Much of the first world has chaotic leanings. The fact that we're generally well-off and don't need to worry so much about the day-to-day nuts and bolts of our society means that we have time to focus on who we are as individuals and how we differ from one another. We value freedom of expression, tolerance, and an individual's right to choose their own path in life. It's this set of values that makes these "morally grey" characters grate on so many of us.

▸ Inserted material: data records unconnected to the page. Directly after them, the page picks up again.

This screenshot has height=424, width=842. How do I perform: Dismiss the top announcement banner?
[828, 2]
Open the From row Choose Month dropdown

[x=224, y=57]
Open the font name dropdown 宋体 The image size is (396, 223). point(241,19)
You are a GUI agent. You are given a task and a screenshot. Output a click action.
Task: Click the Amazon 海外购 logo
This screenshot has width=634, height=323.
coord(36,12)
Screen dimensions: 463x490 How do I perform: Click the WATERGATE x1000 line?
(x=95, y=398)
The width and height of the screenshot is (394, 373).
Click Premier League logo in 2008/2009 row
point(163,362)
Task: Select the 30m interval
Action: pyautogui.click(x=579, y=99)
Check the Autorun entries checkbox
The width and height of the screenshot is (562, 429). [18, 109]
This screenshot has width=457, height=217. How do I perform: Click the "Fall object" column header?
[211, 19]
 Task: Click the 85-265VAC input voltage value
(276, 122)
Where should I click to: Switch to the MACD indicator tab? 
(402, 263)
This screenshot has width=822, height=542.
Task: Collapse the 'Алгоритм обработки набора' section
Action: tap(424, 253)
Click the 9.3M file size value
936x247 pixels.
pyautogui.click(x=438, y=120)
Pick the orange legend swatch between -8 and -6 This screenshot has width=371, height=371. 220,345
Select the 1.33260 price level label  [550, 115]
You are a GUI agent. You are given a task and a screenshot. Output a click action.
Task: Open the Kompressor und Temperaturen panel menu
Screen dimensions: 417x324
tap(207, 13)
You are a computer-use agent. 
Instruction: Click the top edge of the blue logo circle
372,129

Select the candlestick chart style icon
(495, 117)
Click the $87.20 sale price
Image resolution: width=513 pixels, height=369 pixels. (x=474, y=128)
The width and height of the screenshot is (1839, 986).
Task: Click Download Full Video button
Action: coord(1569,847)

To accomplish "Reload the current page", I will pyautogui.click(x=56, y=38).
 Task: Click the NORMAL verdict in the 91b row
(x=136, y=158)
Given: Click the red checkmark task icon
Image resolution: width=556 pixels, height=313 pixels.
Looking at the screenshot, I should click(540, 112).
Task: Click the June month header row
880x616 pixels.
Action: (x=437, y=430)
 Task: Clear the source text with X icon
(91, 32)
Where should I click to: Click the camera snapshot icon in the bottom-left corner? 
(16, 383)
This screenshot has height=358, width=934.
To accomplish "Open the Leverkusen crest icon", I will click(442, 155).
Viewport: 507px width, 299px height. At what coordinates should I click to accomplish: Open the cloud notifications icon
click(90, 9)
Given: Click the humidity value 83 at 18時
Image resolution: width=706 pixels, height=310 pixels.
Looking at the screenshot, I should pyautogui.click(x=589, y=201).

The "end justifies the means" mentality is one of the hallmarks of the "law" extreme of the ethical alignment axis. Law wants to act in accordance to society as a whole, and is willing to make sacrifices if it means that society is led down a desirable path. Characters like those discussed here, who are willing to sacrifice others or use other unsavory means for the sake of their cause, are lawful. They are not necessarily evil (though they can be: ahemLightahem), but because we as westerners are inclined towards the "chaos" side of the ethical axis (moreso even than we're inclined to the "good" side of the moral axis), we see their lawfulness as worse than evil.

We tend to like some evil characters more than we sometimes like to admit. Personally, I love characters that are unrepentantly evil, know they're evil, and have a purely selfish, personal, or even nonsensical reason for doing that evil (Fate/Zero's Caster is a prime example of such a character). Why? Because I can understand them more easily. A serial killer who commits murder because he's curious about what happens to people when they die is, to me, a great character: he's motivated by a goal that matters to him, and each victim is unique and often gets screen time of their own (which is paramount). A commander who intentionally leads soldiers to their deaths for the sake of a greater victory for his nation in the future is abhorrent to me, because I don't consider the goal worthy of the lives he's impersonally thrown away. As a chaotically-inclined person, I can't help but think "every one of those soldiers had loved ones and personal aspirations, and this guy took advantage of their trust." Worse yet, our desire to know these sacrifices, to empathize with them, is often neglected: they might even die offscreen. The serial killer is obviously evil, while the commander likely isn't, but I definitely like the killer more as a character.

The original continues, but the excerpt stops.